In such cases, we can sometimes ask which of a family of possible hypotheses are supported by the data and which are not.
One way of forming a family of hypotheses about the population mean of a set of values on an interval or ratio scale is to assume a normal distribution and estimate the population's standard deviation from the sample. The formula for doing this is almost the same as that for the standard deviation of the sample, but gives slightly bigger values, especially for small samples. For the data above, for example, the sample standard deviation is about 931, and the estimated standard deviation for the population is about 955. These values can be obtained in Microsoft Excel with the STDEVP and STDEV functions respectively (not the other way round, as you might expect).

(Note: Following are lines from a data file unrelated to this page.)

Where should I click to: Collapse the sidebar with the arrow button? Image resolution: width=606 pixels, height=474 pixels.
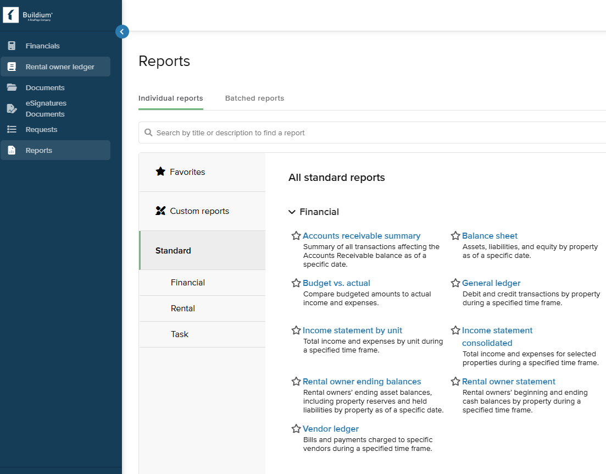click(x=122, y=32)
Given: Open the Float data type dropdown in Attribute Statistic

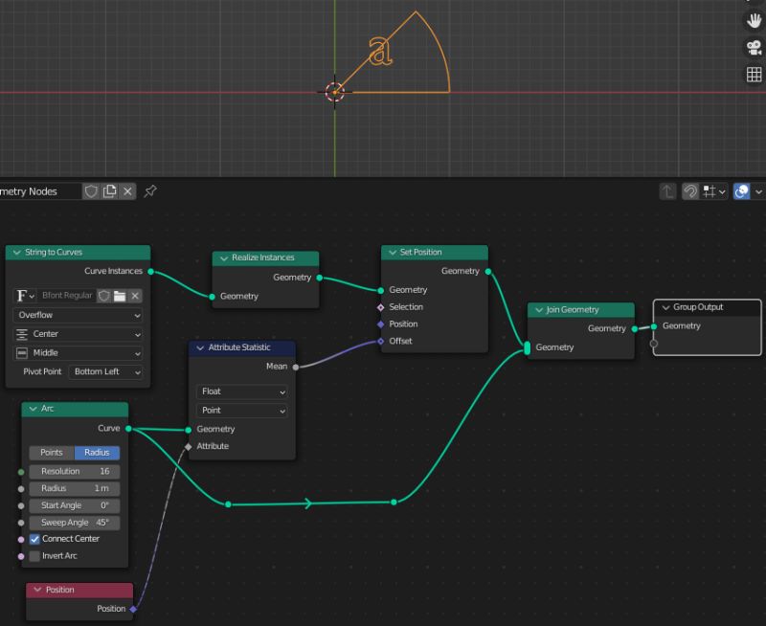Looking at the screenshot, I should [241, 391].
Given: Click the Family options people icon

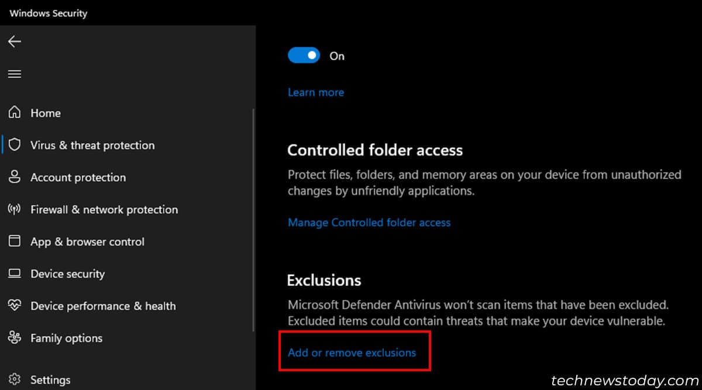Looking at the screenshot, I should point(15,338).
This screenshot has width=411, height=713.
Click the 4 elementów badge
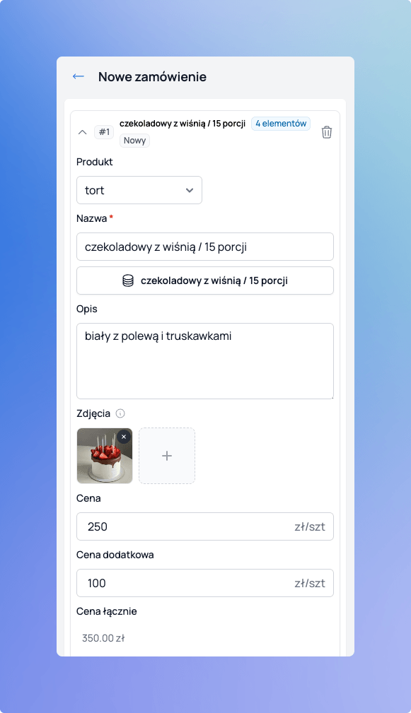[x=280, y=123]
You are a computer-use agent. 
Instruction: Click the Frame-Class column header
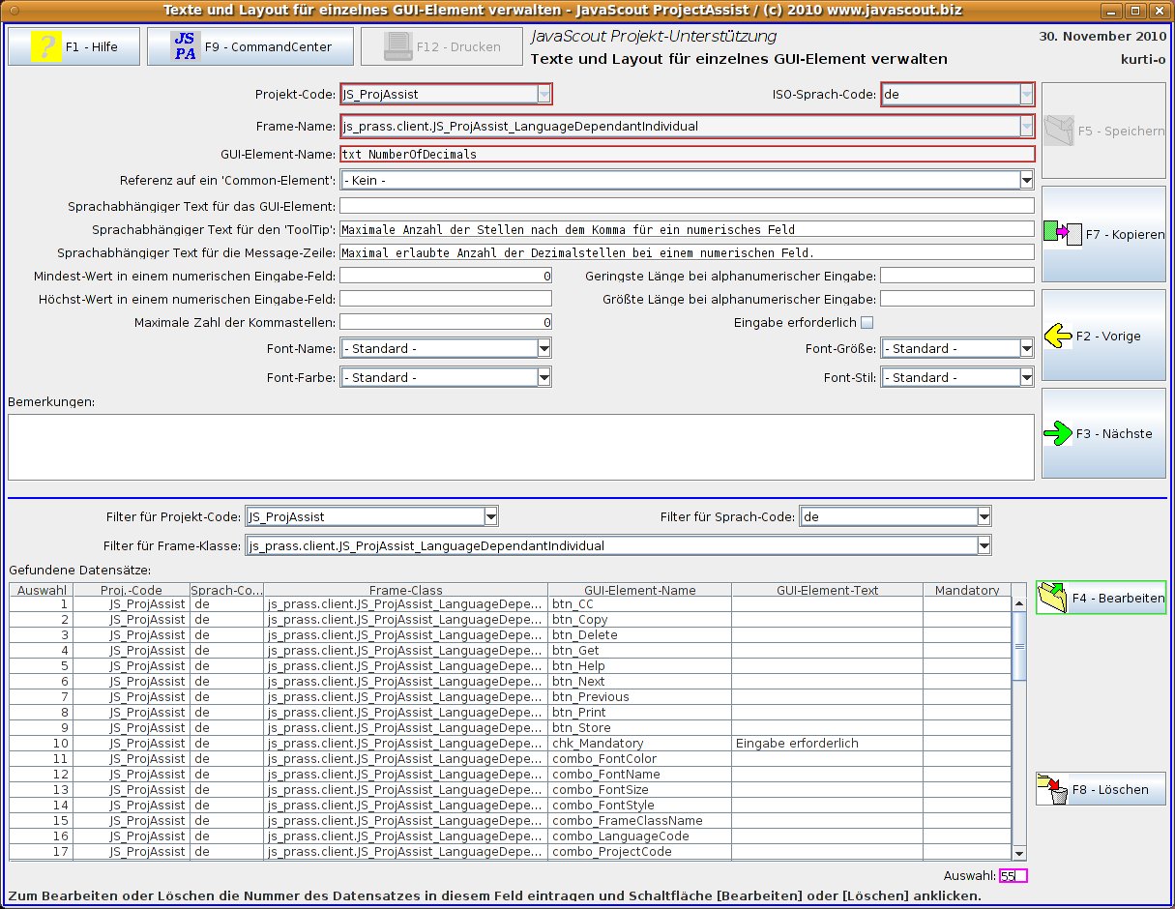pos(405,590)
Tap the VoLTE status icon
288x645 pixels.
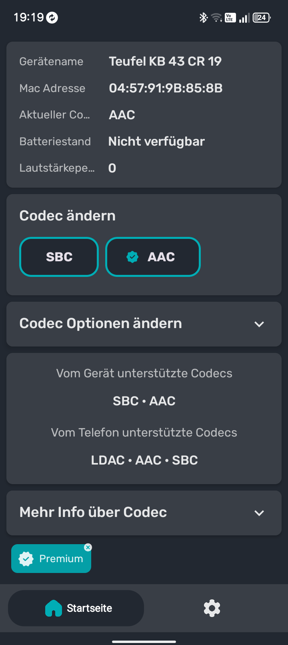point(230,18)
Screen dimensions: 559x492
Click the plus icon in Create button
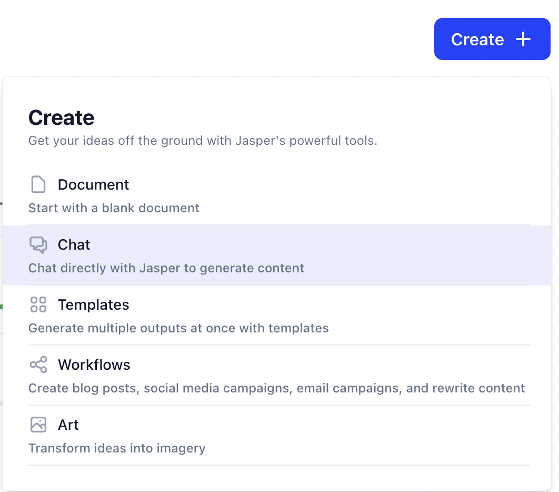pyautogui.click(x=523, y=40)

Some of the members of the family of populations with the same estimated standard deviation but with different means are very likely to yield a sample of the given size which has an observed mean at least as far away from the population mean as the observed mean; some are very unlikely to do so. The following chart, for instance, shows the probabilities of different sample means for two different population means, with one population mean the same as the observed sample mean and the other much lower.
The observed sample mean is so far away from some population means that, depending on the level of confidence we are looking for, we would reject the hypothesis that the sample could have come randomly from that population. We can describe which hypothetical population means are close enough for a particular confidence level by using a confidence interval.

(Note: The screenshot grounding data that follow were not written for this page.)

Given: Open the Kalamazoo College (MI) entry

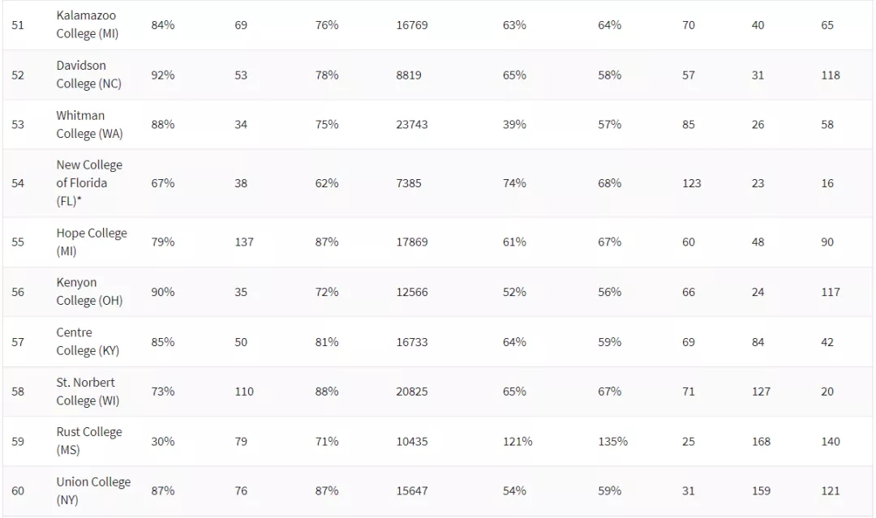Looking at the screenshot, I should tap(86, 25).
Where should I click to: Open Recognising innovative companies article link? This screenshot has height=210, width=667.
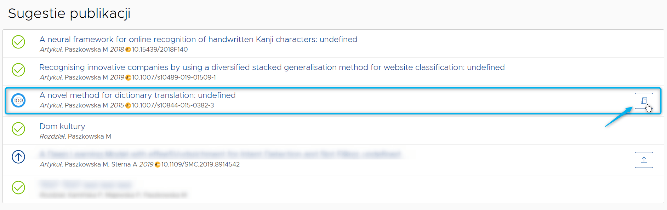pos(272,67)
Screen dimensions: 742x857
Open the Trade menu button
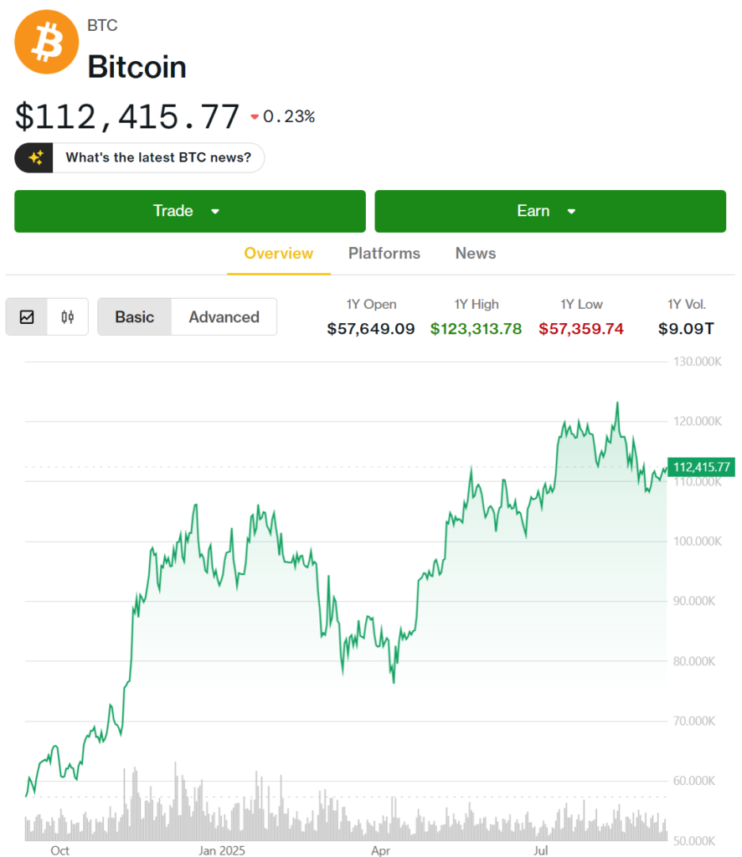190,212
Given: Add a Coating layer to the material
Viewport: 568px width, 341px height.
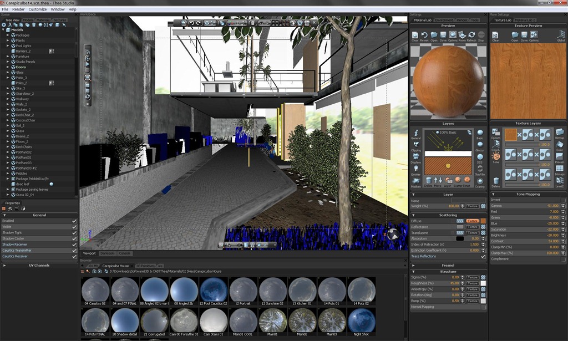Looking at the screenshot, I should [x=480, y=181].
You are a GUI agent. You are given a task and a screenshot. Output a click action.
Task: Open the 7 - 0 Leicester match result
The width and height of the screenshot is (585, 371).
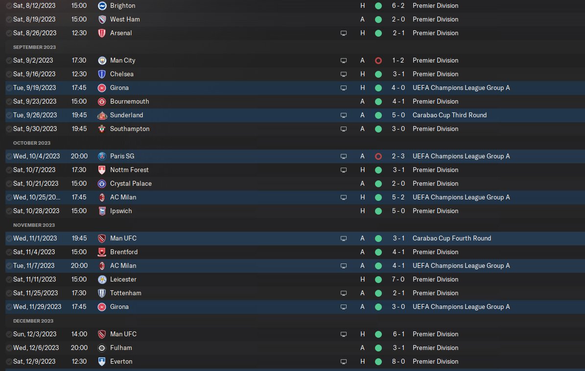(398, 280)
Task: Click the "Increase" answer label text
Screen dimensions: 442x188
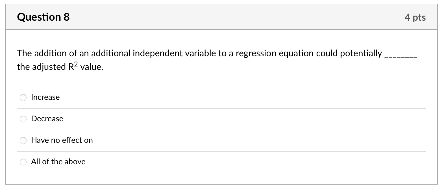Action: (x=45, y=97)
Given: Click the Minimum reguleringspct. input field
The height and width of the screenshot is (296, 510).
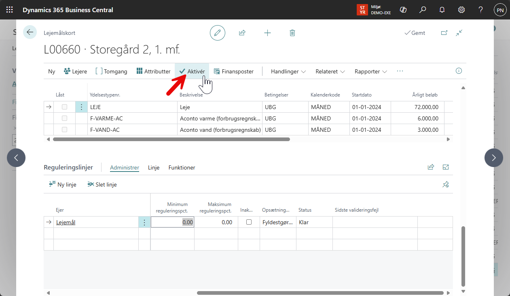Looking at the screenshot, I should coord(172,222).
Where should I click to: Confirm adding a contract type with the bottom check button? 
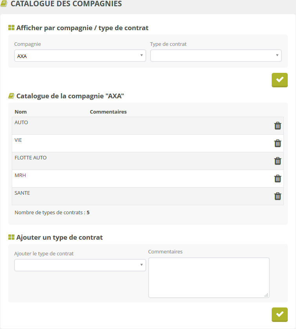280,315
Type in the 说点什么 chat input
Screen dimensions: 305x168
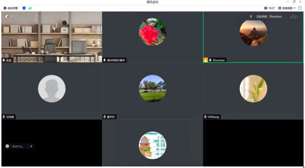(x=18, y=146)
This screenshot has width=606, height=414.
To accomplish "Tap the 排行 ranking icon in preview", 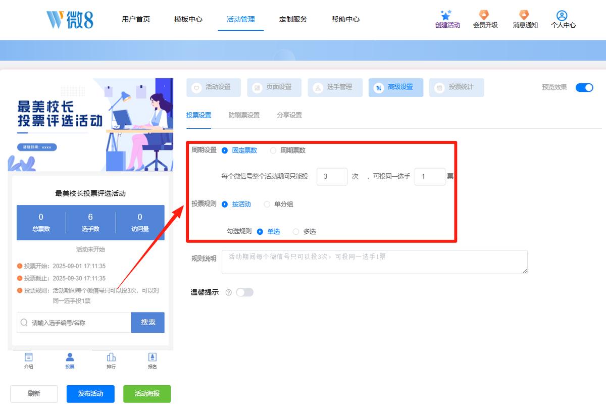I will [x=111, y=357].
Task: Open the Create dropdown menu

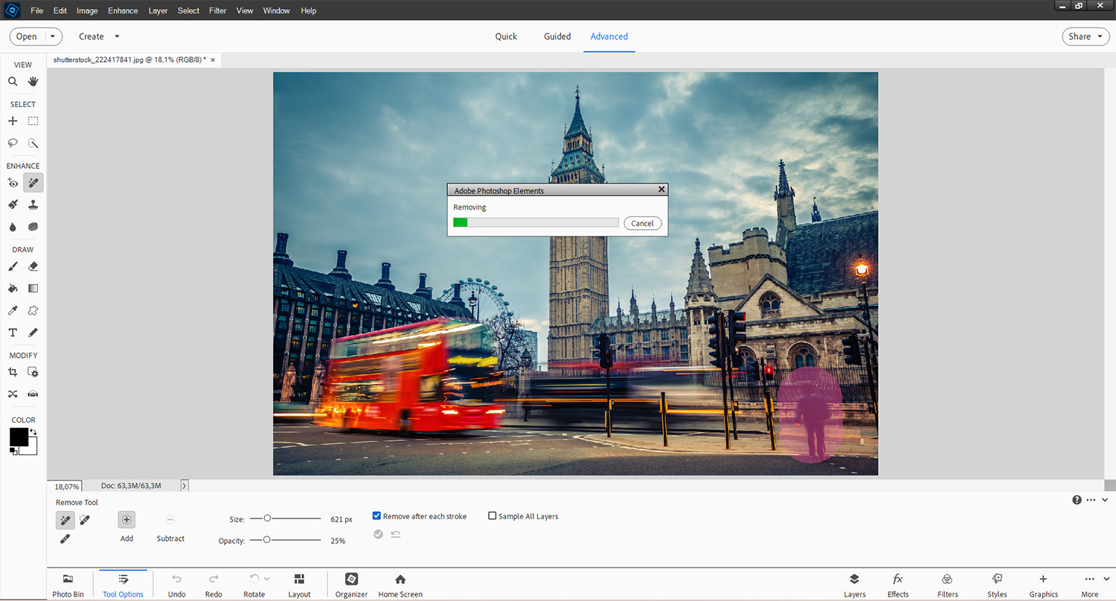Action: (99, 36)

In Microsoft Excel, we can use the CONFIDENCE function to determine how far this confidence interval goes above and below the observed mean, given the confidence level that we want, the population's estimated standard deviation, and the sample size. Note that, for this function, we give the confidence level in an inverse form; for example, if we want the 95% level (19 times out of 20), the first argument of the function would be 0.05 (i.e., 100%- 95%=5%).
For example, for the estimated standard deviation of about 955 and a sample size of 20, at the 95% confidence level the CONFIDENCE function gives a value of about 419. The corresponding confidence interval is thus about 1633 plus or minus 419, or about 1215 to 2052.